(How to complete this task): Return the records below exactly as they are written.

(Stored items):

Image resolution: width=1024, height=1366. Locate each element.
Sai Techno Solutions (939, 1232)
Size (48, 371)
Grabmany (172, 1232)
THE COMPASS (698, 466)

(Reply to the exercise):
Image resolution: width=1024, height=1366. Locate each element.
Sai Techno Solutions (939, 1232)
Size (48, 371)
Grabmany (172, 1232)
THE COMPASS (698, 466)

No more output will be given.